Disallowing the dynamic loading of agents by default

Alasdair Nottingham alasdair.nottingham at gmail.com
Tue Apr 4 13:02:28 UTC 2017


> On Apr 3, 2017, at 6:59 PM, mark.reinhold at oracle.com wrote:
> 
> 2017/4/3 10:52:02 -0700, alasdair.nottingham at gmail.com:
>> I’m the lead for WebSphere Liberty at IBM. Liberty uses a java agent,
>> and this proposal will affect us. Our Java Agent is used to update the
>> bytecode of our classes to add in instrumentation for debug logging
>> and performance monitoring. In general it is attached via -javaagent,
>> which wont be affected by this proposal. However there is one case
>> where we do a dynamic attach of this agent. There is an industry trend
>> towards running the application server as an uber-jar using java -jar
>> <jar.name>. To support this in Liberty (in common with other
>> application servers) our main method extracts the app server to disk
>> at startup before bootstrapping the server from extracted jar
>> files. One of the jar files extracted in this way is our Java agent,
>> so we use the attach API to attach it so we get monitoring and debug
>> logging. I had been thinking of expanding this to use the attach api
>> in preference to -javaagent because that gets rid of this spurious
>> error message from the mac JVM:
>> 
>> objc[56755]: Class JavaLaunchHelper is implemented in both
>> /Library/Java/JavaVirtualMachines/jdk1.8.0_121.jdk/Contents/Home/bin/java
>> (0x10f4464c0) and
>> /Library/Java/JavaVirtualMachines/jdk1.8.0_121.jdk/Contents/Home/jre/lib/libinstrument.dylib
>> (0x110dbb4e0). One of the two will be used. Which one is undefined.
> 
> Is getting rid of this spurious message (which, as Alan observed, has
> been removed) your only motivation to load the agent dynamically?

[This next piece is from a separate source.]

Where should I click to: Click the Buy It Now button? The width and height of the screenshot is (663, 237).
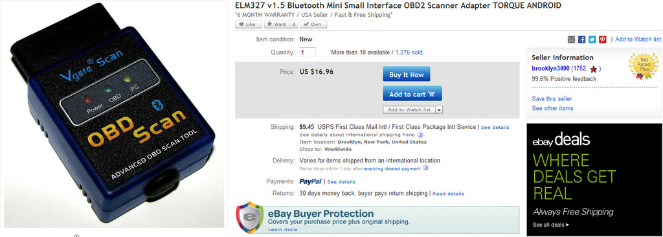pyautogui.click(x=407, y=74)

No, as I described the motivation for our first use of attach to add a Java agent was to
address our uber-jar deployment. I wanted to use a single JVM, but I wanted the Java
agent to be in the uber-jar and I did not want to have to require the end user to specify
-javaagent as well as -jar. The user experience I wanted to enable was java -jar uber.jar, 
but still have the agent. While I was making this change I noticed that when I dynamically
attached the agent I didn’t get the error message I included. As I didn’t know that the JDK
bug had been finally fixed I was thinking of doing a dynamic attach simply to remove the
error message. I’m assuming that if I thought this way it is likely someone else did also.

> 
>> ...
>> 
>> I’d like to add my support to Andrew’s points. I think they are well
>> made and cover my concerns with the proposals well. I’d like to add my
>> thoughts as well though.
> 
> Thanks.  I think my reply to Andrew of a few minutes ago covers most of
> your points too, so I won't repeat myself here.
> 
>> ...
>> 
>> Mark did ask for alternative proposals, so other than the defer to a
>> future release option, what about allowing a developer to put
>> something in the manifest.mf to enable dynamic attachment from the
>> same JVM? If there is a concern over all or nothing being too broad
>> the manifest entry could list a hash of the agent jar so the developer
>> has to know about the agent a-priori.
> 
> I don't see how this would address the scenario of a dynamically-loaded
> agent (for, say, performance monitoring) that's unknown to the original
> library or application developer.  This seems to be an important use
> case.

It doesn’t, and I didn’t intend to suggest it would. Essentially I was assuming that
a remote attach and enable of a Java Agent would work, thus allowing performance
monitoring to work, but it would close the aperture for a self-attach, that is agents
that a developer has specifically blessed at the point the jar was built. This would
ensure that if an app developer used a library that did something nefarious with an agent
that the agent wouldn’t work without an app developer specifically acknowledging it.

One of the problems Java has today is that it is very easy to end up depending on internals
because the JVM has no modularity. It is one thing to end up using a Java API that is 
visible, but not intended to be used by an application, and another to explicitly break
the modularity constraints in order to call API’s that are not intended to be accessible. If 
someone does write an agent, to break out of the modularity constraints, I do not think anyone
can validly complain if a change breaks what they are doing. The creation of the agent is
essentially an acceptance they have done something that could be broken at any time. 
Essentially I’m leaning back on I don’t think this is a likely vector for someone attempting
to subvert the modularity system for the long term. Perhaps I’m just being too optimistic, but
in my work on non-modular app servers, and modular app servers it is clear that if you put in
place protection designed to stop accidental use (but not determined malicious use), then it 
causes people to think twice about breaking out of the constraints.